Euro zone consumers adjusted their near-term inflation expectations downward in January but continued to anticipate economic contraction, reflecting a cautious outlook on the region’s growth prospects, according to the European Central Bank’s (ECB) Consumer Expectations Survey released on Friday.
Median inflation expectations for the next 12 months declined to 2.6% from 2.8% in the previous month, while longer-term expectations for three years ahead remained steady at 2.4%, still above the ECB’s 2% target.
The downward shift in inflation expectations was accompanied by a reduction in household income growth projections, which fell to 0.9% from 1.1%. This suggests that consumers expect a decline in real earnings, which could weigh on overall economic activity and consumption.

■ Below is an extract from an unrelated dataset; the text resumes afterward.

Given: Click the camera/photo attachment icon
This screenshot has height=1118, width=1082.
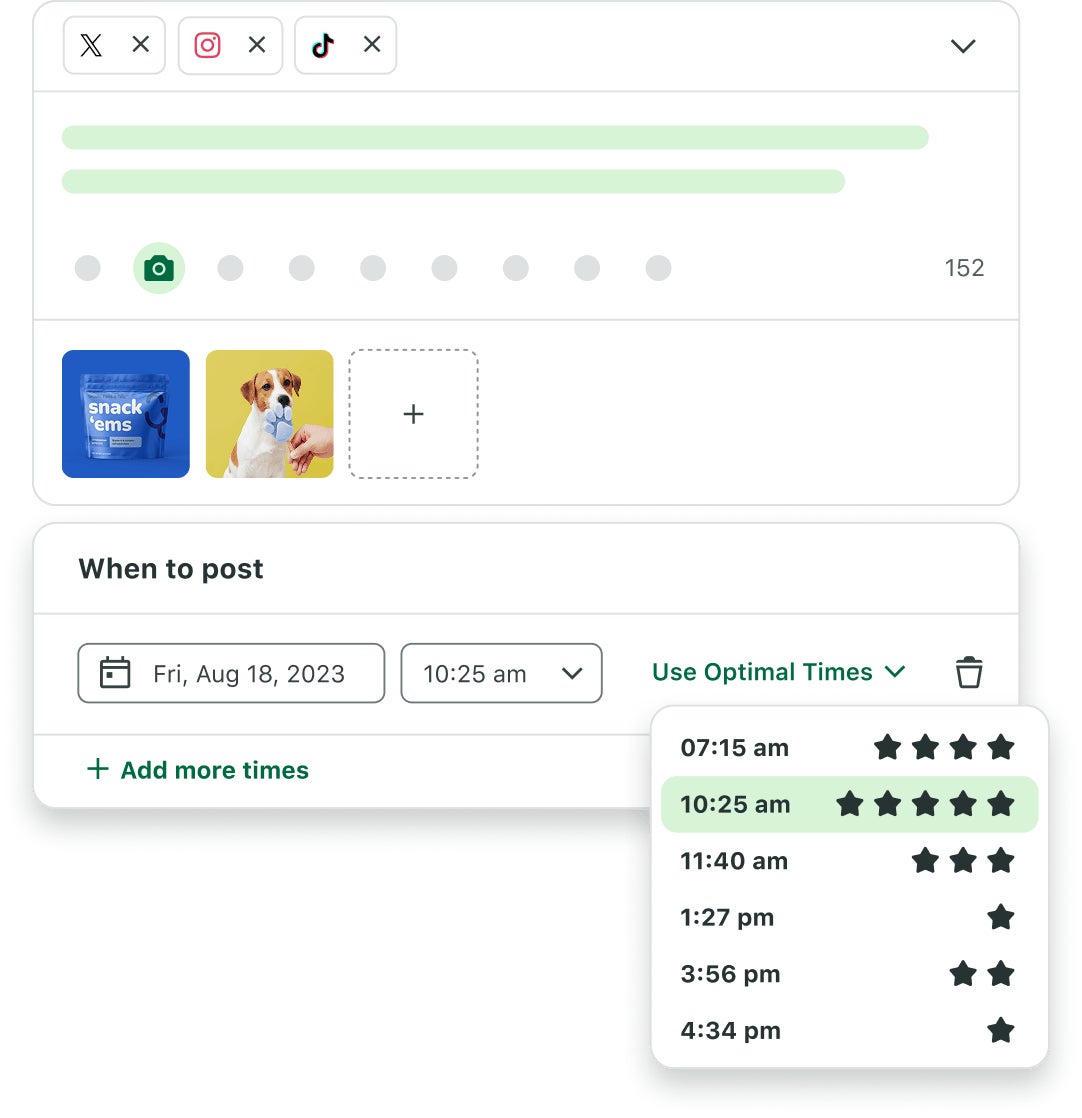Looking at the screenshot, I should tap(159, 267).
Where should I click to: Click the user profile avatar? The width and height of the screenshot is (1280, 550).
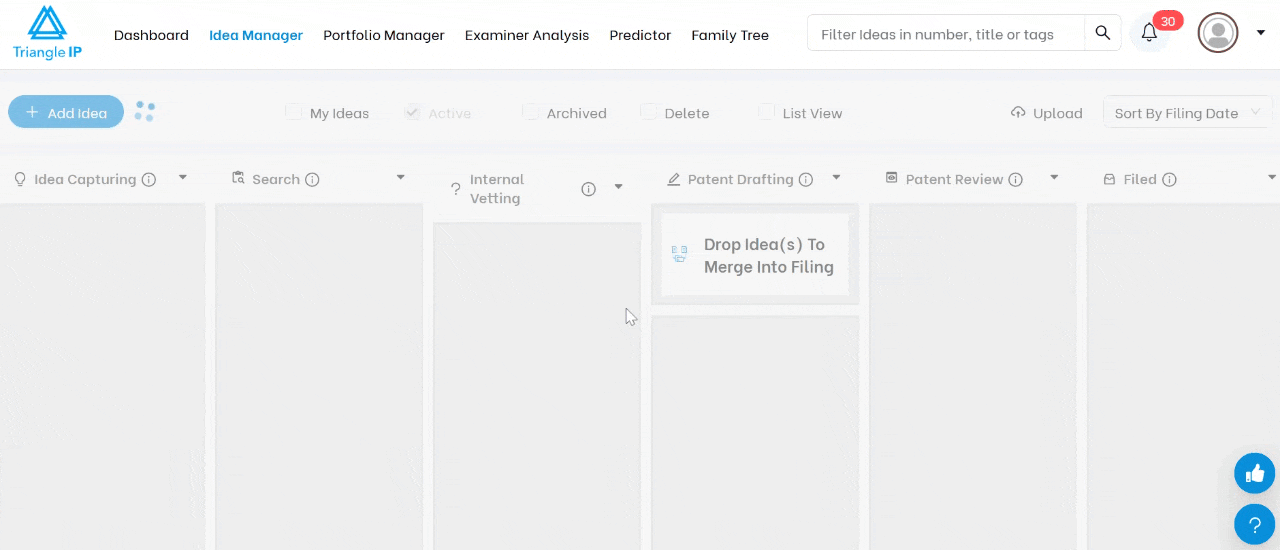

ECB Rate Cut Expectations Strengthen Amid Weak Growth Outlook
The survey results reinforce the case for additional monetary easing by the ECB, with a rate cut at the upcoming March 7 meeting widely anticipated. Market participants are now focusing on the extent of further easing in the coming months, with expectations ranging between two and three additional cuts, depending on developments in global trade policy and economic data.
Despite a slight improvement in sentiment, consumers still foresee a 1.1% economic contraction over the next year, compared to the 1.3% decline forecasted in December. The persistent negative growth outlook highlights the challenges facing the euro zone, increasing pressure on policymakers to implement measures that support economic recovery.
The ECB’s policy decisions in the coming months will be crucial in determining the pace of economic stabilization, particularly as external risks, including trade policy developments in the U.S., continue to influence investor sentiment and monetary policy expectations.